In the May-June 1998 issue of Academe, the lead attorney for the plaintiffs, Marjorie Heins of the American Civil Liberties Union's Legal Foundation, pointed out that the lower court based its rejection of Virginia's argument on the Supreme Court's decision in Reno v. ACLU. In Reno the Court found that provisions of the federal Communications Decency Act violated the First Amendment. In its ruling, the Court extolled the Internet as a powerful new means for the exchange of ideas and information, holding that its free use deserves no less protection than that accorded more familiar forms of communication.
A central issue in the case challenging the Virginia law was its negative impact on a teaching strategy of Melvin Urofsky, professor of history at Virginia Commonwealth University. The passage of the law forced Urofsky to forgo asking his students to surf the Web for sexual material in order to assess the legitimacy of Congress's concerns when it passed the Communications Decency Act.
As it now stands, the Virginia law allows state employees the same right as any other citizen to use privately owned computers to view sexual material. With respect to state-owned equipment, however, the appellate court accepted Virginia's claim that its ban does not violate employees' First Amendment rights, since they may ask their supervisors for exemption from it if they can demonstrate their need in terms of a "bona fide, agency-related research project." But the precise standards for such decisions remain unstated, as do the mechanisms for appealing them. The range of potentially impermissible academic uses extends from researching the sociology of mass culture to examining the psychology of sex and the imagery of Swinburne.

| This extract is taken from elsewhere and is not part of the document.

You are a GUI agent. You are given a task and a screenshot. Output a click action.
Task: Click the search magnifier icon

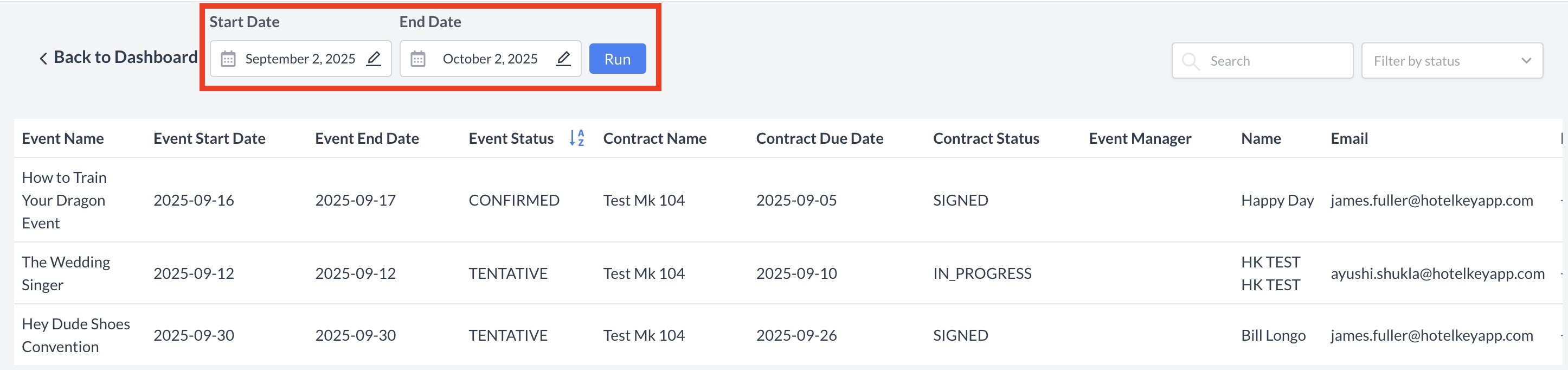point(1190,61)
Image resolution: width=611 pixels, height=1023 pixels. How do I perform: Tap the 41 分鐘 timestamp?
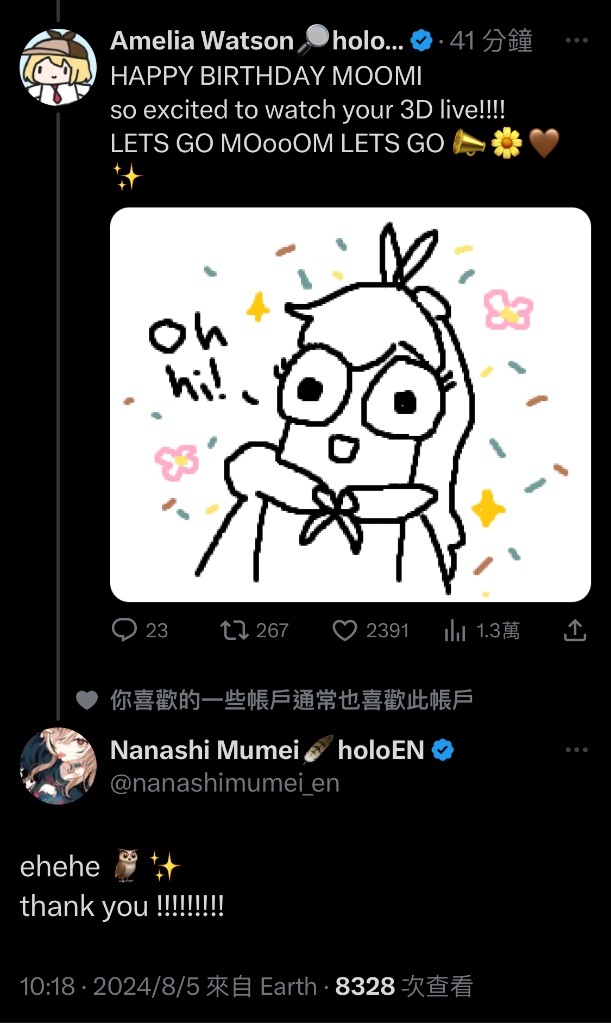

The plaintiffs have petitioned for a rehearing of the case before the full Fourth Circuit. (The most recent decision in the case was made by a threejudge panel of the court.) The petition argues that "the majority. . . wrongly decided two issues of exceptional importance by virtue of its sweeping rejection of long-established principles of academic freedom that are critical to the continued vitality of our public universities and by its denial of virtually all First Amendment protection to the job-related speech of public employees."
"The Fourth Circuit decision in Urofsky is deeply troubling," says Donna Euben, AAUP associate counsel. "If left in place, this law could have a powerful chilling effect on many curriculum choices, teaching techniques, and research projects. The Association will continue to participate in the case as a friend of the court to ensure that the academic freedom concerns of professors are conveyed."